Jeff Austin, spokesman for the Maine Hospital Association, said the organization is still reviewing Goode’s bill but likely will oppose it. Hospitals should report actual patient infection rates, he said, but in requiring screening of certain patient populations and insisting on isolation and precautions for patients who are not symp-tomatic, Goode’s bill oversteps its regulatory intent and seeks to legislate actual patient care.

A similar bill in 2009, also sponsored by Goode, led to a requirement for all Maine hospitals to screen high-risk patients for six months and report results to the Maine Quality Forum office of the quasi-state Dirigo Health Agency. The results of that project, which wrapped up in June 2010, are still being compiled into a formal report that will be shared with the Legislature’s Health and Human Services Committee. Ellen Schneiter, who recently took over as director of the Maine Quality Forum, said the value of the report is limited by differences in the way hospitals interpreted and reported the screening data.

Goode’s bill was drafted with support from Bangor resident Kathy Day, a retired nurse whose father died after contracting MRSA infection in his lungs after a routine admission to a small rural hospital in northern Maine. Day says her father’s untimely death raised her awareness about the prevalence and severity of MRSA in-fections.

“I learned it is preventable.

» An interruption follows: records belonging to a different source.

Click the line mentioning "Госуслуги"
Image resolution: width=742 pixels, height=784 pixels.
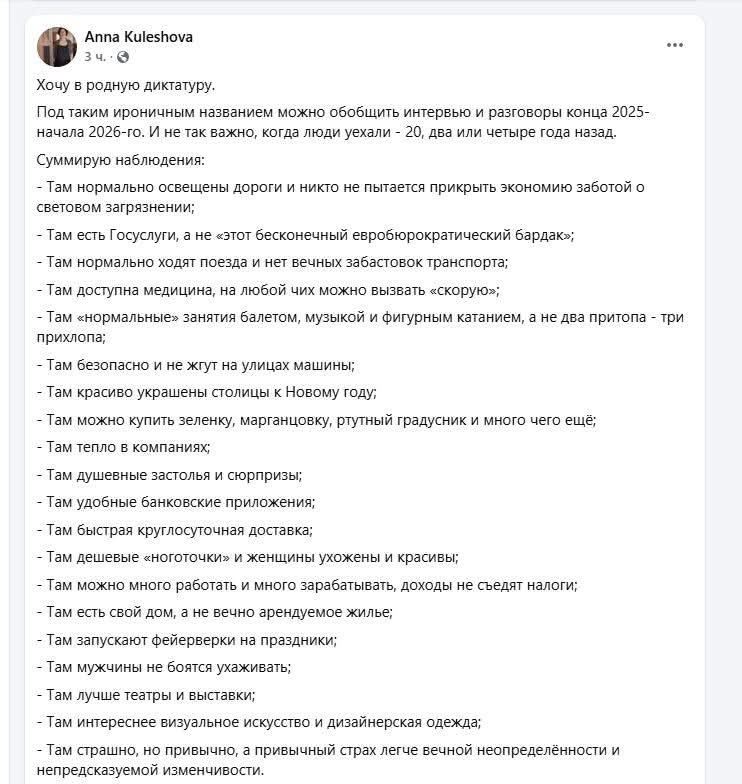pos(305,235)
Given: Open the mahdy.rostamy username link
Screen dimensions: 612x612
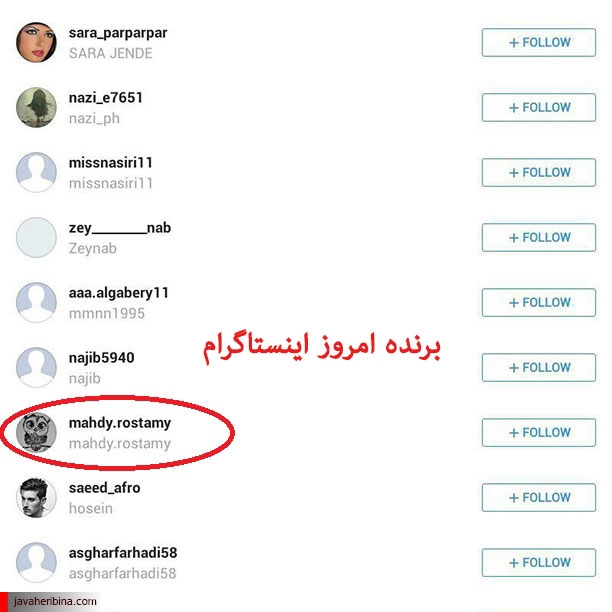Looking at the screenshot, I should point(120,423).
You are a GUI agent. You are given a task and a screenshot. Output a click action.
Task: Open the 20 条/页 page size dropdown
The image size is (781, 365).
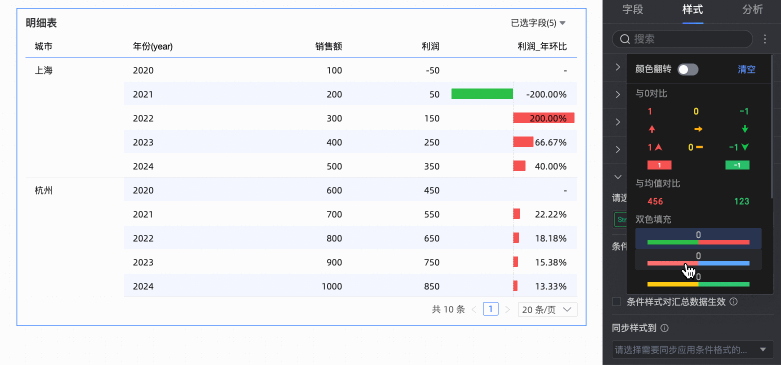point(547,310)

There are hospitals that have succeeded in reducing and even eliminating MRSA,” she said. “Maine hospitals aren’t doing that.”

Day referred to a 2001 MRSA reduction pilot program at the VA Pittsburgh Healthcare System that was expanded in 2007 to more than 150 VA hospitals throughout the nation. The effort incorporates universal MRSA screening and isolation of patients. Limited information about the initiative is available on the VA website, www.va.gov.

Day said passage of Goode’s bill, LD 267, is essential to reducing the incidence of MRSA and other health care-associated infections in Maine’s hospitals, nursing homes and communities.

“Unless somebody has a family member or a loved one who has suffered from this, they just don’t know the impact,” she said.

By pressuring institutions to appropriately identify, isolate and treat patients harboring drug-resistant organisms, Day said, tragedies like her father’s death and Norm Pacholski’s long struggle to regain his health and independence can be avoided.